Raised in the Tweed region, Byrne grew up in Condong before leaving in the late 1970s to study history at the University of New South Wales, beginning a career that has since produced multiple historical works.
Her new book, published through ANU Press, examines the role of law in the early years of democracy in colonial New South Wales.
The work focuses on the period between 1850 and 1859, a decade that saw the colony move toward self-government, including the establishment of its first elected assembly in 1856.
One of the book’s defining features is its inclusion of Aboriginal perspectives through a process Byrne describes as “right of reply”.
“What’s so important about this book is the right of reply that I have by different Aboriginal people from the different communities where I looked at the courts,” she said.
“So, at the end of each chapter of the book there’s a comment by an Aboriginal person from a particular area that I’ve just written about.”
She said the approach reflects the importance of recognising the limits of historical authority when dealing with Indigenous histories.
“Aboriginal people have got their own history, and it belongs to them, and I make that clear in the book,” she said.
Byrne said writing the book presented challenges, particularly in navigating consultation with communities.
“The major challenge was right of reply because you never know how many Aboriginal cases you were going to come up with,” she said.
“One of the big challenges was how to deal with that as an Australian historian in 2026.”
She said the responses from communities highlighted different ways of understanding history.

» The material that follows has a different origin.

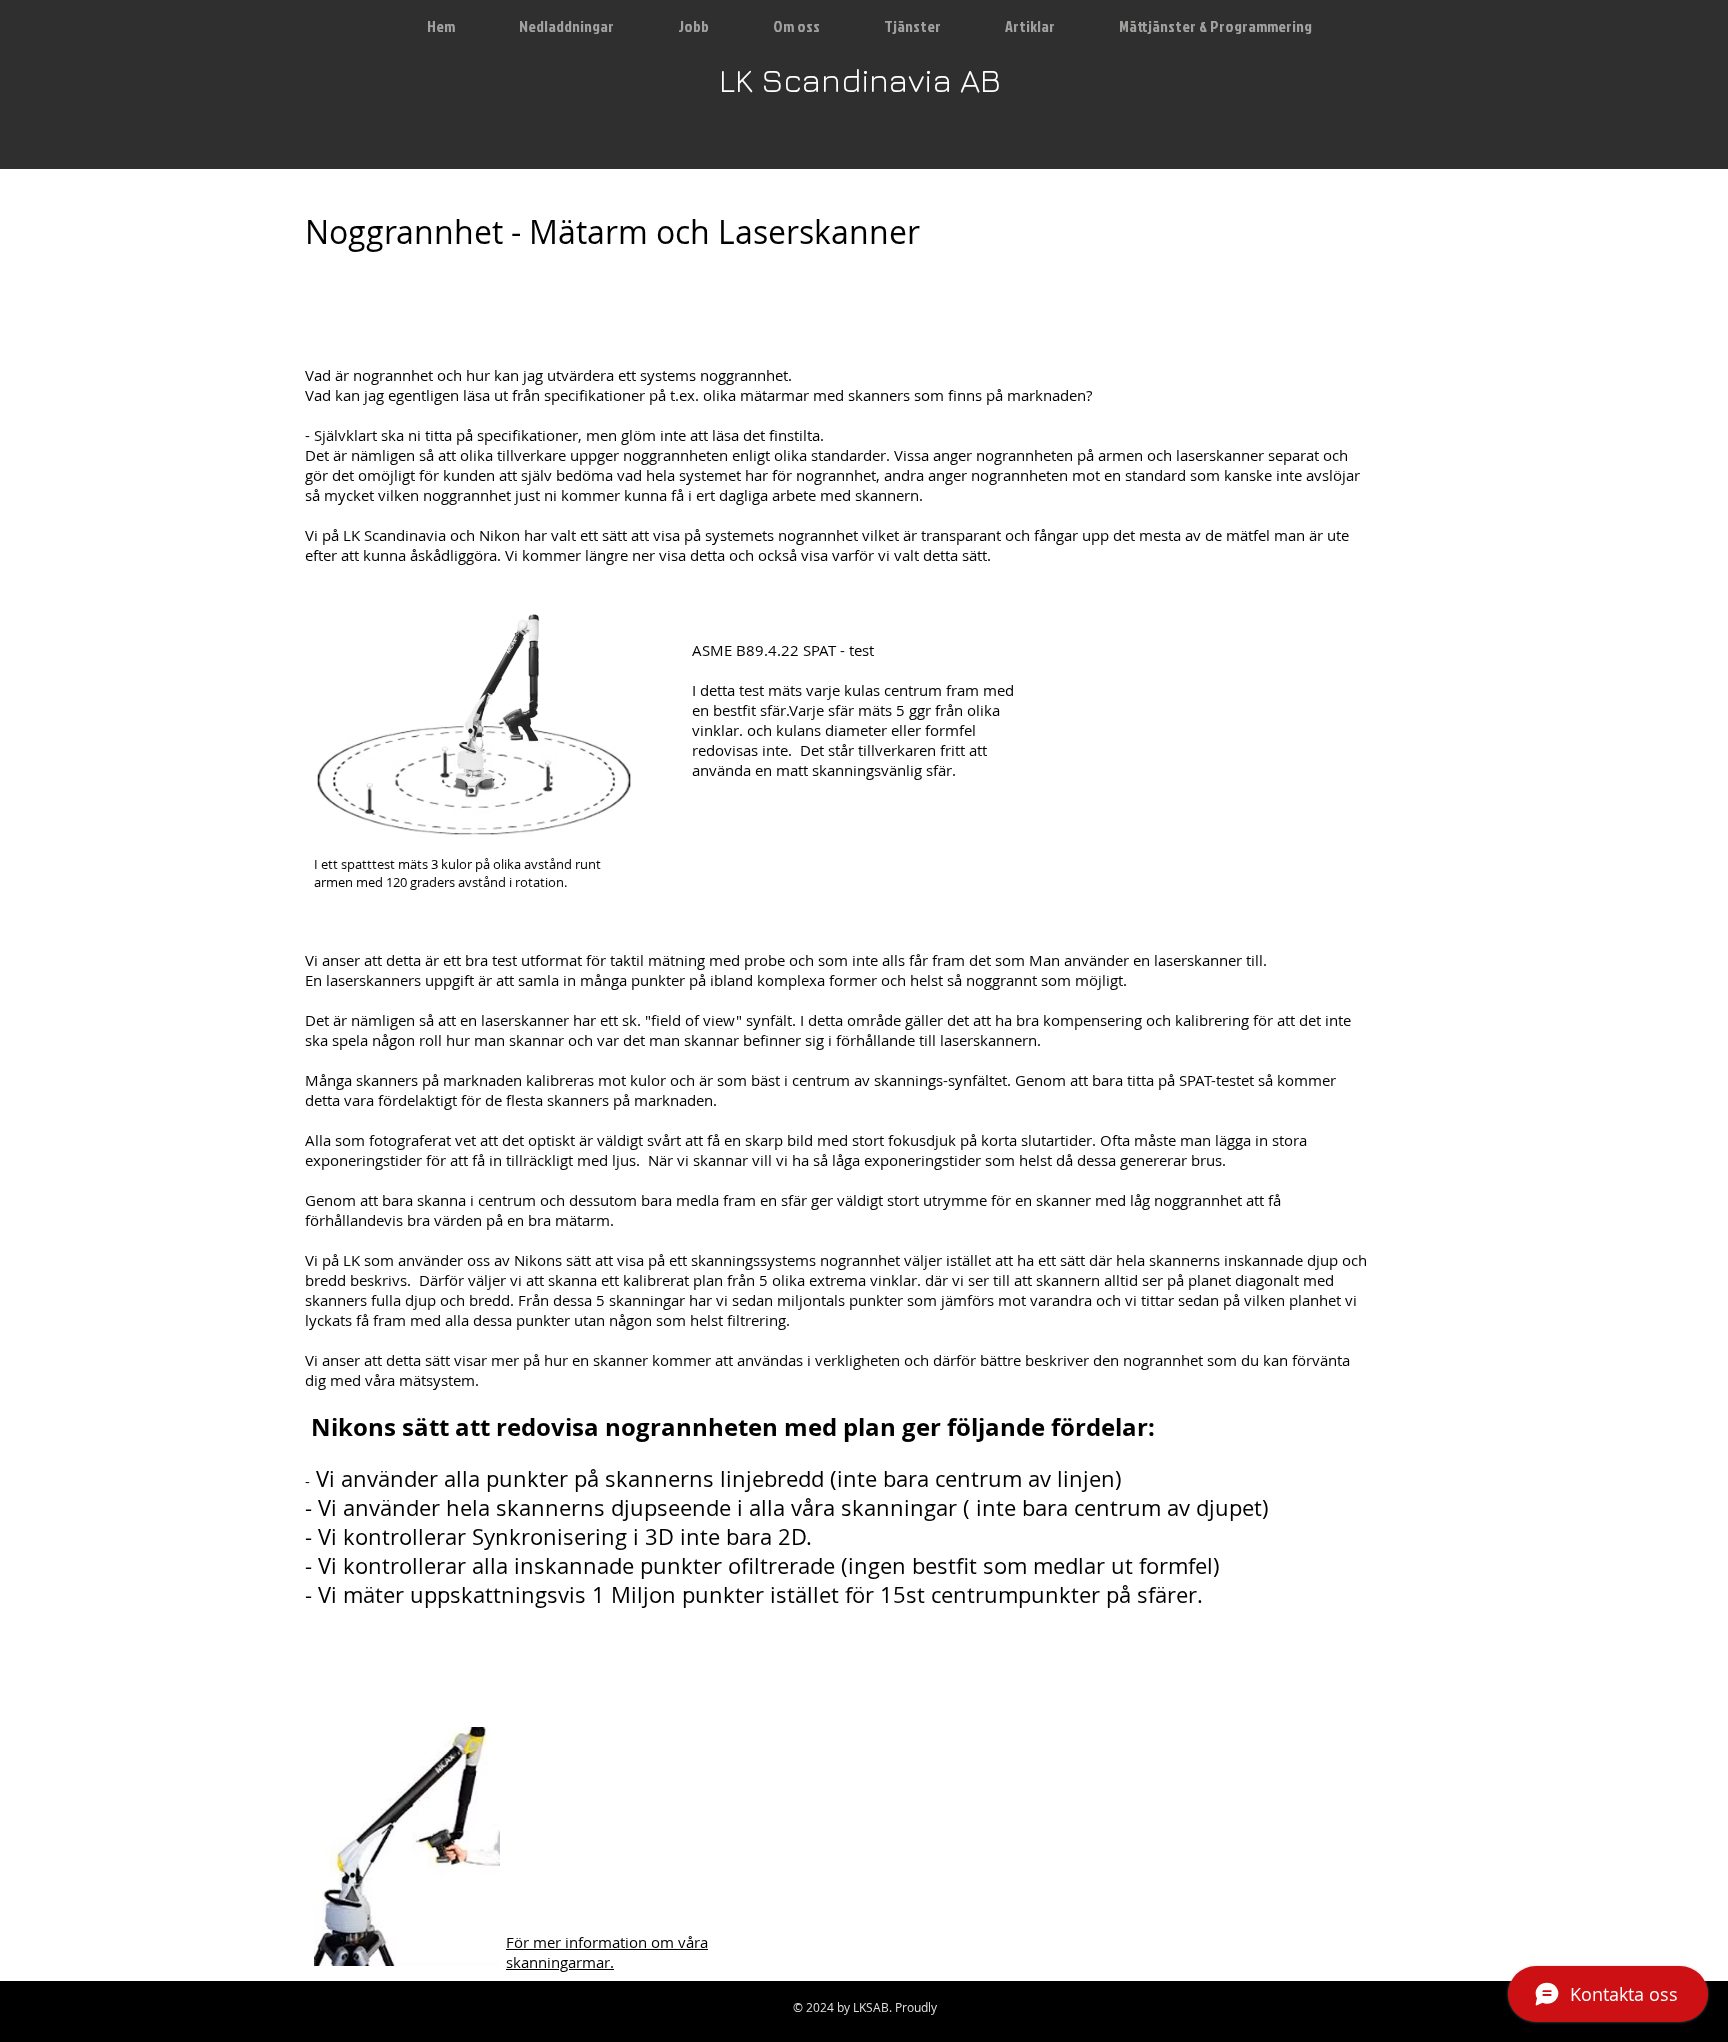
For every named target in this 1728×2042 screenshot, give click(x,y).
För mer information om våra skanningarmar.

“What they make clear in their comments in the book is that there indeed is two different ways of looking at history,” she said.
“There’s the non-Aboriginal way of looking in terms of the empirical past, and then there’s Aboriginal history itself, which is tied up with Aboriginal knowledge systems and different ideas of responsibility.”
The research also challenged long-held assumptions about colonial law, with Byrne arguing legal systems varied significantly by location.
“The law was different depending on where you were,” she said.
“This imaginary idea that as you move further out from the centre it becomes more lawless, this I discovered is not the case.”
She said commonly used “language of the frontier” appeared primarily in coastal centres rather than inland regions, where different forms of legal and social order emerged.
Among her findings was evidence of Aboriginal political participation earlier than commonly recognised, including a case in Balranald where court officials compiled a list of Aboriginal people eligible to vote in 1859.
“This is one hundred years before it was even thought of Aboriginal people voting, so it’s very different to how it’s been imagined,” she said.
The launch of Law in the New Democracy will be held at Pulp Fiction in Murwillumbah on May 22 from 3.30pm to 4.30pm and will feature a talk from Byrne about the making of the book.